Functions of the BLE Central Device Script

Now that you understand that D-Bus operations play a significant role in the operation of BlueZ, let’s talk about the functions that make up the BLE central Python script. BLE Peripheral devices that want to contact BLE central devices that are within radio range “advertise” their resources. BLE central devices that are in radio range receive the BLE Peripheral advertisements. This is known as device discovery and is the responsibility of the discover_devices function. The fruit produced by the discover_devices function is a list of discovered BLE Peripheral devices. The discovered device list is then passed to the get_nrf52840_addr function, which will search for the BLE peripheral device name NRF52840_BRD. If the desired device name is found in the list, the device address associated with the device name can be determined. In our case, that device address, which is associated with the device name of NRF52840_BRD, is DE:88:83:B1:AB:15.

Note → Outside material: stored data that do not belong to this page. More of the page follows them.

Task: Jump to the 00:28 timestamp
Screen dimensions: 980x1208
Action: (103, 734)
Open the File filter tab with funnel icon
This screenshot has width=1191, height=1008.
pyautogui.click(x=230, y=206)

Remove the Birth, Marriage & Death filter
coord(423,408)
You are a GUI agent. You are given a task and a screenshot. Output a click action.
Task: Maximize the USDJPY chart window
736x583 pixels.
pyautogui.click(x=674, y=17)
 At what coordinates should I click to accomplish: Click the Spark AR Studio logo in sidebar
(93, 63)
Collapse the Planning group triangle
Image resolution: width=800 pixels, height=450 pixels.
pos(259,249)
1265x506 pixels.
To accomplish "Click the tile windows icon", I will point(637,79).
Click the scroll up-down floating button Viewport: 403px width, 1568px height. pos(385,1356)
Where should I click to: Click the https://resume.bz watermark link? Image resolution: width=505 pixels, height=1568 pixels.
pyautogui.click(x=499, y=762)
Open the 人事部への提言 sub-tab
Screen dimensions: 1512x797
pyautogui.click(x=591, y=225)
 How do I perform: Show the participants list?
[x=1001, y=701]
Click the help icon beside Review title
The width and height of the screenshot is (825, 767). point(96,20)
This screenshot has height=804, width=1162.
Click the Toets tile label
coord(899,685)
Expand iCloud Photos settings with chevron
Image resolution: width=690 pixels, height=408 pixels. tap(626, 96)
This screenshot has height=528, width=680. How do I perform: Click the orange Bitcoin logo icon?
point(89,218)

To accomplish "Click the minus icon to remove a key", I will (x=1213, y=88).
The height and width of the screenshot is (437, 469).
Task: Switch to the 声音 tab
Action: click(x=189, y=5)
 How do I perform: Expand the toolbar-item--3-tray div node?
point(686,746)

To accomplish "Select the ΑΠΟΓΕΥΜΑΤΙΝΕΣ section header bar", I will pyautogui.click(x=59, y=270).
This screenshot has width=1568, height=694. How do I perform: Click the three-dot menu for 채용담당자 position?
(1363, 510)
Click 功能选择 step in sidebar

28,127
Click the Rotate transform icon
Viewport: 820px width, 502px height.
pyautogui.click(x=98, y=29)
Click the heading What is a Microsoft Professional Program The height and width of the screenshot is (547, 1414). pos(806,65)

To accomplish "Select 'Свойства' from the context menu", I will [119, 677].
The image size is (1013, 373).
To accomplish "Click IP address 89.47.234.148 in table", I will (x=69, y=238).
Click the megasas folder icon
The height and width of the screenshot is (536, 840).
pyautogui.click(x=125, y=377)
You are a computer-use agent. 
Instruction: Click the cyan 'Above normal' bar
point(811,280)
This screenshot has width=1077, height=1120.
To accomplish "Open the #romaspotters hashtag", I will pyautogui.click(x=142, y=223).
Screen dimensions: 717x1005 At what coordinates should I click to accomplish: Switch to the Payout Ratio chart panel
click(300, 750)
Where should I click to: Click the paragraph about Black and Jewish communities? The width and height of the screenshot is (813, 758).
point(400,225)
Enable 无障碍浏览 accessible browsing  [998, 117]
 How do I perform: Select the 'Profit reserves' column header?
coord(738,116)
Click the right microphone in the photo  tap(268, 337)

Now that we have the desired BLE peripheral’s device address, we can initiate a connect process by calling the connect function. The BLE central script was called with an argument matching the BLE peripheral device name (NRF52840_BRD) we wish to connect to. Before we call the connect function, we must establish a path to the adapter, which in this case is hci0. The adapter hci0 is usually always present. The hci in hci0 stands for host controller interface. The host controller interface is the communication path between the BlueZ Host software layers and the controller, which is normally embedded in some kind of hardware such as an integrated circuit or a USB Bluetooth dongle. In the BlueZ universe, the Bluetooth controller is referred to as the adapter. Once the adapter path is known, the peripheral device path can be plotted by combining the adapter path with the peripheral device address. Take a look at the bluetooth_constants.py file to get a better understanding of the BlueZ paths and addressing used in the BLE Central Python script. The goal is to define what is termed a device_interface, which we will pass to the connect function. 

Upon a successful connection, the BlueZ stack will automatically discover services that are defined within the connected BLE Peripheral device. In our case, the NRF52840_BRD supports a sensor service and an LED service and their associated characteristics. The service_discovery_completed function builds paths for the services and characteristics that were exposed in the service discovery process.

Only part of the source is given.